Tuesday, March 17, 2015

Perajin Tempe Di Yogyakarta Mulai Kurangi Ukuran Tempe Karena Pelemahan Rupiah

Perajin tempe dan tahu yang menggunakan bahan baku kedelai hasil impor resah karena pelemahan nilai tukar rupiah terhadap dolar Amerika Serikat. Pedagang tempe di Pasar Bantul, Daerah Istimewa Yogyakarta, Pujiati, mengatakan harga kedelai per kilogram naik dari Rp 7.500 menjadi Rp 9.500 sejak lima hari lalu.
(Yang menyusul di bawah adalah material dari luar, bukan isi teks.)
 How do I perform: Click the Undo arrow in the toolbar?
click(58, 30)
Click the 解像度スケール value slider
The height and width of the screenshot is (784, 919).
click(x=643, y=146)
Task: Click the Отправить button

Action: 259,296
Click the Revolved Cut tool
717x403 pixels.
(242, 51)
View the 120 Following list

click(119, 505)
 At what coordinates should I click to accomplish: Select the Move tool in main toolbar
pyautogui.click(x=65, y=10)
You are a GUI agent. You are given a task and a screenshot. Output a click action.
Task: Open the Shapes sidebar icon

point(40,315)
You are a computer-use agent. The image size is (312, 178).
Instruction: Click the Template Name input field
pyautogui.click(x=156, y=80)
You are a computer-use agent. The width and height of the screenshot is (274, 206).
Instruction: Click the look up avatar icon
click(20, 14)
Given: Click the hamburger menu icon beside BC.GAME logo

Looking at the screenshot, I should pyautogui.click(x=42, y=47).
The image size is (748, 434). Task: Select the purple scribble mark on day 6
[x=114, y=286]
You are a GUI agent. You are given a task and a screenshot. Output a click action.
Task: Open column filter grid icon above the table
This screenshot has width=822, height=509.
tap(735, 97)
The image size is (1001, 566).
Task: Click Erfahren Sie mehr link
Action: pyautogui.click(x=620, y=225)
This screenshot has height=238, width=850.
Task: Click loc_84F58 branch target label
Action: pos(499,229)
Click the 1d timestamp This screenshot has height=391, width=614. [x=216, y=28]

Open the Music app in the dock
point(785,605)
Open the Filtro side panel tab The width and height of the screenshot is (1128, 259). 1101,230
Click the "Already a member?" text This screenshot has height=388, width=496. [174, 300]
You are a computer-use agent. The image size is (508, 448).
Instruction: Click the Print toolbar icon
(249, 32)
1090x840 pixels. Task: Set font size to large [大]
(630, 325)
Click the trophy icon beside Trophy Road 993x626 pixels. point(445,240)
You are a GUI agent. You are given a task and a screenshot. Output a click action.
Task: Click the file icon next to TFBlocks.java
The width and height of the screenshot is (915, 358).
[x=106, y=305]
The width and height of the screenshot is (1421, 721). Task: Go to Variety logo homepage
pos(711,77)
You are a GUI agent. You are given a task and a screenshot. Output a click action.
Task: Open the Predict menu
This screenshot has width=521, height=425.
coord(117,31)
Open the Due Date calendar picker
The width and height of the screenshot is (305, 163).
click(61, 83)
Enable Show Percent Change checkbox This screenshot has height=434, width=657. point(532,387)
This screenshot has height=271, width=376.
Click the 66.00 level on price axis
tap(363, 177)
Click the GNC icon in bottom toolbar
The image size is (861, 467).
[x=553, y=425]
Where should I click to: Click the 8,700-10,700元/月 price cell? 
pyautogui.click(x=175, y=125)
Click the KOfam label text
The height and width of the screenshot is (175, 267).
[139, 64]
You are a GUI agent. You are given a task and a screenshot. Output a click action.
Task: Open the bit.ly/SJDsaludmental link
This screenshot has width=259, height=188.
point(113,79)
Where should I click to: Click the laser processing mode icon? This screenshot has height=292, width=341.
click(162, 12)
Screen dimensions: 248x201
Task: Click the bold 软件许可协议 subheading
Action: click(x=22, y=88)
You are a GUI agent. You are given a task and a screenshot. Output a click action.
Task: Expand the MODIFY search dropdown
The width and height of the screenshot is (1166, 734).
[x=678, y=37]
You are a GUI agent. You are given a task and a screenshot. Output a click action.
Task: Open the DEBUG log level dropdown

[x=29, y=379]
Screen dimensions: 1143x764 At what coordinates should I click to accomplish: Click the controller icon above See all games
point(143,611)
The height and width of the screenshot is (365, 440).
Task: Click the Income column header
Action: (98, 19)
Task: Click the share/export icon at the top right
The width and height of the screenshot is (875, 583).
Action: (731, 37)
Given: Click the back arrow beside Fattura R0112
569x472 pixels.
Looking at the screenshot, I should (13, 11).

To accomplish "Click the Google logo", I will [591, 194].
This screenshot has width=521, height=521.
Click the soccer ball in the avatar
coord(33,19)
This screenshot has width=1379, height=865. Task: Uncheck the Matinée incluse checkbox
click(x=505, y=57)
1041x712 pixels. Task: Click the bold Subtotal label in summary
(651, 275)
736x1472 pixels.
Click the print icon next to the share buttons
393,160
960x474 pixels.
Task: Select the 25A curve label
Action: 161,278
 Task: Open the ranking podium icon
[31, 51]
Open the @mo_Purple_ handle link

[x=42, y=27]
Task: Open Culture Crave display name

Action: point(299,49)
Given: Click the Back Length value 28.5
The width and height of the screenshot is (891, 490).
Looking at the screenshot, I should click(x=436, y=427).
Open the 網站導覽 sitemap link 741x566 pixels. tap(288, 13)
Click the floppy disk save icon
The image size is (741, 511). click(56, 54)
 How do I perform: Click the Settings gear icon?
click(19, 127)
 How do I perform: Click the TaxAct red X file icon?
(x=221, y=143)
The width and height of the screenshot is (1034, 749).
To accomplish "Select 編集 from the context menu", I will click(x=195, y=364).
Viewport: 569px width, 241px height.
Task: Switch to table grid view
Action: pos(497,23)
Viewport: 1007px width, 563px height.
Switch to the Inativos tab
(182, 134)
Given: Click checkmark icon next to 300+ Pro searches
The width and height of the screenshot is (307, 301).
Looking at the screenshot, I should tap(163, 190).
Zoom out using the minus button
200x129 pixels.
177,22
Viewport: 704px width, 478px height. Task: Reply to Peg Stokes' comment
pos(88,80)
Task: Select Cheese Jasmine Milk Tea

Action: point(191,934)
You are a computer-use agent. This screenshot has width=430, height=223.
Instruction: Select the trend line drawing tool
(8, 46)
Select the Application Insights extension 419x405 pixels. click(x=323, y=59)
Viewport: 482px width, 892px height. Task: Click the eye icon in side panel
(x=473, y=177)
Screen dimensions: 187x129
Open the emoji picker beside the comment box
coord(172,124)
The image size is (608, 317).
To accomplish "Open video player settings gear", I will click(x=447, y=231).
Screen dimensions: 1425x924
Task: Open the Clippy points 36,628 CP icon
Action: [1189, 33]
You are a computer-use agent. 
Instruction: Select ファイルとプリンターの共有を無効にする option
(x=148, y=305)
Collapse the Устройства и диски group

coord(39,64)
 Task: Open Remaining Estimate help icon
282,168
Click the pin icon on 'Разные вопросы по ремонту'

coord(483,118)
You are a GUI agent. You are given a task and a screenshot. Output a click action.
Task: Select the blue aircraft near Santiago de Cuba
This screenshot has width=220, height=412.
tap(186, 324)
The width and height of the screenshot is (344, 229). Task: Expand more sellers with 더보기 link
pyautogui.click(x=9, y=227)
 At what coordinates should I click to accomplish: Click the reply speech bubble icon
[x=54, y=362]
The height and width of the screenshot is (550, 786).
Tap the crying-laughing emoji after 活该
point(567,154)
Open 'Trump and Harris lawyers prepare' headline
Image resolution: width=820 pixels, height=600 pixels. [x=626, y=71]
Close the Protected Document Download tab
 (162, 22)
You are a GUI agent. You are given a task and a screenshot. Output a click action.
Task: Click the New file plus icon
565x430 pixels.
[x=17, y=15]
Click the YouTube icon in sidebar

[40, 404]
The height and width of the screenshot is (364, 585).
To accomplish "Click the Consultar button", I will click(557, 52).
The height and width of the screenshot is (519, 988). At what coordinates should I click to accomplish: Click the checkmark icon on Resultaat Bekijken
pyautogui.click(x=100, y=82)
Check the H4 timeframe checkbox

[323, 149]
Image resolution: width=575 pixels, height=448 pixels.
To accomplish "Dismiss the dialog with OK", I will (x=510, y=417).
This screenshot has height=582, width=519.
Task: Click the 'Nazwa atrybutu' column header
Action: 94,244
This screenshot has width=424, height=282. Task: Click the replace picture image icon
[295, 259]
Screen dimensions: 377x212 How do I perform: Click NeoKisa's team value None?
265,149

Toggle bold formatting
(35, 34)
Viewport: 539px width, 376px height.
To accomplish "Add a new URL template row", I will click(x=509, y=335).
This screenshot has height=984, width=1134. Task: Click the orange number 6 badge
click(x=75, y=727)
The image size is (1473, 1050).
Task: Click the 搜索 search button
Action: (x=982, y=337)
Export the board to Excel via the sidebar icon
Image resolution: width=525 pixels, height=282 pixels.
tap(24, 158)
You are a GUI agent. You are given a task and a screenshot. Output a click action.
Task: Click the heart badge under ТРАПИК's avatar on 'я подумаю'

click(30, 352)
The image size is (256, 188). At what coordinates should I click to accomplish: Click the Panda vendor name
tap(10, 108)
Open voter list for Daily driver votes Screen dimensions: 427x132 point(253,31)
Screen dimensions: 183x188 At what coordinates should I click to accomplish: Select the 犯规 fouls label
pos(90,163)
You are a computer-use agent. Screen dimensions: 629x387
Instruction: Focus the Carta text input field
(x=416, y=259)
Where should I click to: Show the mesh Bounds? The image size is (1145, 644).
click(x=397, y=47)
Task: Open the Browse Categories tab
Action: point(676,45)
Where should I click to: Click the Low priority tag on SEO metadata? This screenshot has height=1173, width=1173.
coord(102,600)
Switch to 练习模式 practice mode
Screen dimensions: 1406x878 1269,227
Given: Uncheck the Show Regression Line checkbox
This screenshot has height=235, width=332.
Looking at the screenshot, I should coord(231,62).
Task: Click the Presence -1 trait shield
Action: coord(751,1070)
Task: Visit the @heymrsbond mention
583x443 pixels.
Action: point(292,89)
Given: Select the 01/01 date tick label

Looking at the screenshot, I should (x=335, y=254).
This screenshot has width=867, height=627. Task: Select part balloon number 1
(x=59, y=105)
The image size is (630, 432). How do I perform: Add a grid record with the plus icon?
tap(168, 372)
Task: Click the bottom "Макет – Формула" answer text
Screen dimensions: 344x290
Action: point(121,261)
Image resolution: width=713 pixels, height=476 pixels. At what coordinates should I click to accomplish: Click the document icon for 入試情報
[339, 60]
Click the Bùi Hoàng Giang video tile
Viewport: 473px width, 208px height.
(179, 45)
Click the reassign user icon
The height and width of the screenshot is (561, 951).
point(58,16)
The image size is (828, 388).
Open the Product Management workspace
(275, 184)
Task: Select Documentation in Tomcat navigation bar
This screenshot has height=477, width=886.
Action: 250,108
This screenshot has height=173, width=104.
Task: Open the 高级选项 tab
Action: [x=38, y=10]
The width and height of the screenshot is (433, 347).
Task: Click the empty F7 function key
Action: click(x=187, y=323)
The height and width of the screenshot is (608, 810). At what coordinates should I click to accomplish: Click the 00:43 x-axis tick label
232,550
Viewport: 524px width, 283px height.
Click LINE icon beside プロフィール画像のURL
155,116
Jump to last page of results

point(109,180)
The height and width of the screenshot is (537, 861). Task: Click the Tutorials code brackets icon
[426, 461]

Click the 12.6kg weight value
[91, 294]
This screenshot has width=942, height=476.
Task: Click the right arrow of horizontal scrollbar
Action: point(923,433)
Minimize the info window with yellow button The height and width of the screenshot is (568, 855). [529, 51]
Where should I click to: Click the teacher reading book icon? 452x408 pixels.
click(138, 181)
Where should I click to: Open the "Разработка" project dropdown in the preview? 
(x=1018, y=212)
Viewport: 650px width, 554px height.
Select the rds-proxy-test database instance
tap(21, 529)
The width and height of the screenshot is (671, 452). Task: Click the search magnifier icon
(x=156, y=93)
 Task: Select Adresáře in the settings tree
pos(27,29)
Kenaikan harga kedelai impor itu membuat para perajin tempe mengurangi takaran bahan baku kedelai untuk membuat tempe. "Ukuran tempe menjadi lebih kecil. Bobotnya dikurangi," katanya di Pasar Bantul, Jumat, 13 Maret 2015.

Pujiati mendatangkan tempe dari perajin di Bantul. Perajin mengurangi campuran kedelai untuk menekan biaya produksi karena harga kedelai yang naik. Misalnya satu canting kedelai dikurangi sedikit. Perajin yang memproduksi tempe yang dijual Pujiati mengolah 15 kilogram kedelai per hari.

Perajin tempe di Dusun Mandingan, Ringinharjo, Kecamatan Bantul, Kabupaten Bantul, Sri Susanti, mengatakan belum menaikkan harga tempe meski harga kedelai naik. Dia mengandalkan persediaan bahan baku kedelai yang ia beli dari pedagang di Pasar Niten, Bantul. Stok kedelai di rumahnya sebanyak 2 ton. "Kami berharap harga dolar tidak terus naik supaya harga kedelai impor normal," ujarnya.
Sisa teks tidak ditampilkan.